The boys looked at me in amazement, and the elder said:

“It’s haunted, that’s why.”

I felt I owed them a reason for my being here, and I said:

“I was passing … and it looked interesting.”

“We’ve got to go home now. It’s dinner-time and our mum don’t half go off if we’re late.” He gave me a disappointed look.

“I thought you’d be a ghost, not just an ordinary person.”

“You’re not sorry,” said the other.

“You’re glad. You wasn’t half frightened.”

“I wasn’t!”

“Yes, you were.”

They started downstairs, their voices echoing through the house.

“I wasn’t.”

“Yes, you were.”

I looked out of the window and saw them running across the lawn.

Then slowly I made my way downstairs and out of the house.

I stood looking over the common. No one was about.

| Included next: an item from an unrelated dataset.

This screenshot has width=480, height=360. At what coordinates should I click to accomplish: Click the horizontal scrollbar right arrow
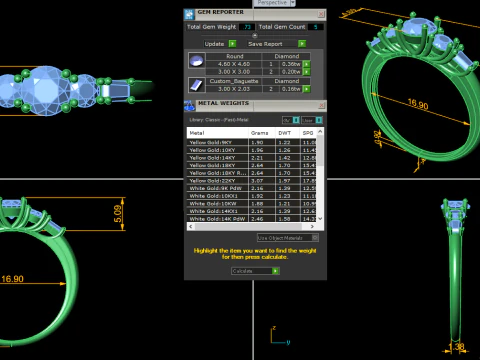[312, 227]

The experience had disturbed me. I could not rid myself of the feeling that there was something eerie and menacing about the place. I was glad to be out of it. I did not want to go there again. I wanted to get right away and forget it all.

I should probe no more. I expected the Grange was still there but I was not going to look.

I made my way back down the hill into the town. I would have a light meal at the Bald-Faced Stag, and then go to the station and back to London.

I was about to cross the road to the inn when a rider came along. His horse was rather frisky and, as I was about to step out into the road, it reared up on its hind legs, whinnying. A man, who was also about to cross, halted and stood beside me. We both watched the horse and rider.

“Rather tricky,” said the man to me. There was something familiar about his voice.